3. Homeland Security beyond ICE: TSA and DHS-wide shifts
Reporting on appropriations highlights DHS-wide increases that extend beyond ICE to agencies like the Transportation Security Administration, with the appropriations summary noting DHS funding lifts for ICE and TSA (p1_s3, 2025-03-18). The CBO’s monthly review similarly lists DHS among the areas driving higher outlays in early FY2025 [3]. Taken together, the sources portray a broader departmental boost rather than an isolated spike for a single bureau, with DHS receiving targeted increases for both enforcement and security operations.
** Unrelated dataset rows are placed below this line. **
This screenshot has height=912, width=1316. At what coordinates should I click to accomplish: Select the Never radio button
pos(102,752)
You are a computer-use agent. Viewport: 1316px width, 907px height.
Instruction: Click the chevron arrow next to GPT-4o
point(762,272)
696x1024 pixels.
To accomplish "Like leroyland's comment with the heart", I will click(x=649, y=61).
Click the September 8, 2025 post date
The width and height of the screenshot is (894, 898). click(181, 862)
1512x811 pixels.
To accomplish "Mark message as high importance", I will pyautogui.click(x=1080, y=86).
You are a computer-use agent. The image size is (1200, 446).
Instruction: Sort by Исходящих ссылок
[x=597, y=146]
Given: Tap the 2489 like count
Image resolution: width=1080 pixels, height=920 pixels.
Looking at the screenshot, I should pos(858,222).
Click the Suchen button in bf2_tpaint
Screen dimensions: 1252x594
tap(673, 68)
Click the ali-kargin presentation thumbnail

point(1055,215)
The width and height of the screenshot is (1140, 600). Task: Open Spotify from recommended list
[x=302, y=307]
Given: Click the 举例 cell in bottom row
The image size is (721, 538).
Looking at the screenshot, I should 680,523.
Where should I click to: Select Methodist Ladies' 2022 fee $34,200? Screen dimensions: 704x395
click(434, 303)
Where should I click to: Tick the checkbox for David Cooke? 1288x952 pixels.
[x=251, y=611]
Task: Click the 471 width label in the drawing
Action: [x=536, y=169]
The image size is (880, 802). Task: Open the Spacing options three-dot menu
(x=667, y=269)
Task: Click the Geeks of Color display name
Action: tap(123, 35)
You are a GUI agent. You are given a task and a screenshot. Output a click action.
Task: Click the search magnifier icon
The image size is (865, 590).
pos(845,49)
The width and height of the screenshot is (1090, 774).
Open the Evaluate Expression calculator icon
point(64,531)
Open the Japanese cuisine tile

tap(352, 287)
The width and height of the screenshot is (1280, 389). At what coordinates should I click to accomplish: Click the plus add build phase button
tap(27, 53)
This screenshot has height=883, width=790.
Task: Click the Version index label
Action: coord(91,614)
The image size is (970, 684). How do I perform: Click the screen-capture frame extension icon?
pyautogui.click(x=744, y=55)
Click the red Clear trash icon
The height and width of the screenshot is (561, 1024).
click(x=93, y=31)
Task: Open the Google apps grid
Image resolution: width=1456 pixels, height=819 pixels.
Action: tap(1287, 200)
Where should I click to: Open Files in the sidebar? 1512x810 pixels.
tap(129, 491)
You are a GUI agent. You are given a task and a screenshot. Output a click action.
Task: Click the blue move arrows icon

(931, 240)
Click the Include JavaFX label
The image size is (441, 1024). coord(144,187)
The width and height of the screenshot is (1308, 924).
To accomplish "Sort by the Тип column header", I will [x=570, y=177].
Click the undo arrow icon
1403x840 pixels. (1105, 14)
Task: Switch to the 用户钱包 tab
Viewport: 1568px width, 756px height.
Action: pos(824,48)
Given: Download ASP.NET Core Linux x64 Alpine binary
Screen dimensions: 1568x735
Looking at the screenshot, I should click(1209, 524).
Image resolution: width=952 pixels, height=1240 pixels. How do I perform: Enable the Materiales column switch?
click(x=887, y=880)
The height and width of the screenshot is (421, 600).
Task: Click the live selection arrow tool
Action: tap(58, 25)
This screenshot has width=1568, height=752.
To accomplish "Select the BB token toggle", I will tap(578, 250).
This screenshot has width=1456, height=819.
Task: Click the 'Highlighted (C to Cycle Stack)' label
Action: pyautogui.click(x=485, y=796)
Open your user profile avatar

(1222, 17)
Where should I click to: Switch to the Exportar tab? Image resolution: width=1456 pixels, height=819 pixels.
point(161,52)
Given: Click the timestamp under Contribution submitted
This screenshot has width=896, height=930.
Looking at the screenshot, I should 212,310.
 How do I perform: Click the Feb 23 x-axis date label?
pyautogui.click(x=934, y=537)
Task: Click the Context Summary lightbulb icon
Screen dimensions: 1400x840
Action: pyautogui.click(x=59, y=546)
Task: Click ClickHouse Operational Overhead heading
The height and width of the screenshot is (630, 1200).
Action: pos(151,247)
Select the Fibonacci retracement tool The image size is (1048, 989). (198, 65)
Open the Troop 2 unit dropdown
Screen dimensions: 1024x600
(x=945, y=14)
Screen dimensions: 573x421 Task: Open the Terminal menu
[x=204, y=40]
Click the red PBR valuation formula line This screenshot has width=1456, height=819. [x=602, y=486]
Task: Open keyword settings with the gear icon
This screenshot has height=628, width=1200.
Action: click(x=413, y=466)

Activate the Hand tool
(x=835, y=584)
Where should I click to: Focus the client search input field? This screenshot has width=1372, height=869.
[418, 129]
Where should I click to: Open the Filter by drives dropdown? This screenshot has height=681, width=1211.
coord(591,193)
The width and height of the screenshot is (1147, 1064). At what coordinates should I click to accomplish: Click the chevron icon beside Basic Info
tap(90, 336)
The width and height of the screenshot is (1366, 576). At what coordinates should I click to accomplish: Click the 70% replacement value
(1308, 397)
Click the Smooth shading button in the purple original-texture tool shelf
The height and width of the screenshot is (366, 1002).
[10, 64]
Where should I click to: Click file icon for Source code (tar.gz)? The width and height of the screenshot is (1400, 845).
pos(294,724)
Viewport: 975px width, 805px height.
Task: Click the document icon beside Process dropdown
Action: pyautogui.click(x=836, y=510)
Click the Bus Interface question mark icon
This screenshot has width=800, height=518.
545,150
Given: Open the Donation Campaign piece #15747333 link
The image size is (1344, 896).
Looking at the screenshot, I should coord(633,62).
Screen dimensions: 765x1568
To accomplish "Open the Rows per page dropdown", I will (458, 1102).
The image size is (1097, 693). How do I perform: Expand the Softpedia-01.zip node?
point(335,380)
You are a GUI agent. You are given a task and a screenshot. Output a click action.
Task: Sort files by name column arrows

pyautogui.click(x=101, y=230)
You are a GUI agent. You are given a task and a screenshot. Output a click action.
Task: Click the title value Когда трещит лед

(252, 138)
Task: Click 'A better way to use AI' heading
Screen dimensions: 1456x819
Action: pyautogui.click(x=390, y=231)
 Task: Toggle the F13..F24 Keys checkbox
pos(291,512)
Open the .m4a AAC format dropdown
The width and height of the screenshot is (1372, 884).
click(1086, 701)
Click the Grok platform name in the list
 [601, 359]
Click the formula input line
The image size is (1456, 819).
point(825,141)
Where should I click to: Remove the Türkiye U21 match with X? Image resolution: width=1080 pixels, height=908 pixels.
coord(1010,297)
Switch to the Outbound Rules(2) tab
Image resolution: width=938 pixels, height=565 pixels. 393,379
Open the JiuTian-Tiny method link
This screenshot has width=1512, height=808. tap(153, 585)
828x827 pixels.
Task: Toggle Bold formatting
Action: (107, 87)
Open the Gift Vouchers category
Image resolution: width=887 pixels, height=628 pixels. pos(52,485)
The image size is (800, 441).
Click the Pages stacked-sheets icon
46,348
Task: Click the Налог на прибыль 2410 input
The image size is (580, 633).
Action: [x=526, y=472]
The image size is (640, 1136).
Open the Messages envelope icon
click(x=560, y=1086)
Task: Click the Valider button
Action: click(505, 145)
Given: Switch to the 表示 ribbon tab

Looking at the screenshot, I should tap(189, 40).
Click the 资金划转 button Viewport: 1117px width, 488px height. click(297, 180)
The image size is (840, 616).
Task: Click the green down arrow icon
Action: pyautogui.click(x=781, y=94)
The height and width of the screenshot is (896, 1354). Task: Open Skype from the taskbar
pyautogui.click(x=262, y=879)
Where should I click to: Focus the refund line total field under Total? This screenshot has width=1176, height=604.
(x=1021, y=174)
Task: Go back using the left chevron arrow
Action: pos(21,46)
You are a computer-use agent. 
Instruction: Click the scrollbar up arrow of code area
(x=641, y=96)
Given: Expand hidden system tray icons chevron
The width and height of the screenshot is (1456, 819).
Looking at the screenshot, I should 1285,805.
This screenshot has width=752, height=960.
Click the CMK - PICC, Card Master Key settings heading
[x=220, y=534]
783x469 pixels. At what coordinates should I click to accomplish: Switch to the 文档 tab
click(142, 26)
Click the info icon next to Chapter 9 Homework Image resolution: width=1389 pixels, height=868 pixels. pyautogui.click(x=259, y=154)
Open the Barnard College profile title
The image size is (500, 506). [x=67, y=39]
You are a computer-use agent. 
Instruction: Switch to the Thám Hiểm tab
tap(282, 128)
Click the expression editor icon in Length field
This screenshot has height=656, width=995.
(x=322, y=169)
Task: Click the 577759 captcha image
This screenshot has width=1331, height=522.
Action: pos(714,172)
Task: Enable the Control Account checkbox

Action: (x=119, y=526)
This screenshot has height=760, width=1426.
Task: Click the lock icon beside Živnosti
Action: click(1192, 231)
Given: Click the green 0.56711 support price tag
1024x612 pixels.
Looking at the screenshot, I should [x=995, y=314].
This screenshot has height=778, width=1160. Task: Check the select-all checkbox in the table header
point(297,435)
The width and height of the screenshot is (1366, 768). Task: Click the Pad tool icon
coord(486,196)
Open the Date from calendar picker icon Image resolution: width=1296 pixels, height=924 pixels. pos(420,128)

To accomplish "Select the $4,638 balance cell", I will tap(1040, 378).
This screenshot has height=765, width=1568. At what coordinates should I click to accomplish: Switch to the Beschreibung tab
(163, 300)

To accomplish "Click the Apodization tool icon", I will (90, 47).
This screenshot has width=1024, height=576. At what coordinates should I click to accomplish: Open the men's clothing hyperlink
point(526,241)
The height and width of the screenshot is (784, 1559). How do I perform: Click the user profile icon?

The framing differs by outlet: one emphasizes dramatic ICE growth [1], while others place DHS gains in the context of national defense and security priorities reflected across federal spending [3] [2].
4. Canadian context: DND and RCMP identified as top domestic winners
Separate Canadian-focused reporting identifies the Department of National Defence and the Royal Canadian Mounted Police as the domestic agencies poised to receive the biggest federal funding increases in Canada’s 2025 fiscal planning, with DND slated for a $1.8 billion jump from $33.9 billion to $35.7 billion and the RCMP set for a $252 million bump (p2_s1, 2025-05-29). Those figures are presented as government planning priorities within Canada and are independent of the U.S. appropriations conversation; one source explicitly notes that the U.S. federal budget documentation does not provide direct information on Canadian agencies (p2_s2, 2025-04-26). The Canadian documents therefore stand as a separate piece of the 2025 funding story, showing that defense and national policing were prioritized by Ottawa [5].
5. Reconciling competing metrics: absolute dollars, percentage change, and political framing
The supplied materials illustrate that claims about “largest budget increases” depend heavily on the metric chosen: absolute dollar increases (which favor large agencies like DoD or a one-off multiyear ICE allocation), percentage increases (which can exaggerate change for smaller agencies), or programmatic reallocation that signals policy priorities. The sources include both precise claims (an ICE allocation described in dollars and years, p1_s1) and broader fiscal descriptions from the CBO and appropriations summaries that emphasize overall outlays and departmental shifts [3] [2]. Readers should note potential framing motives: domestic reporting may spotlight Canadian defense winners [5], while advocacy-oriented pieces may highlight ICE increases as evidence of policy choices [1].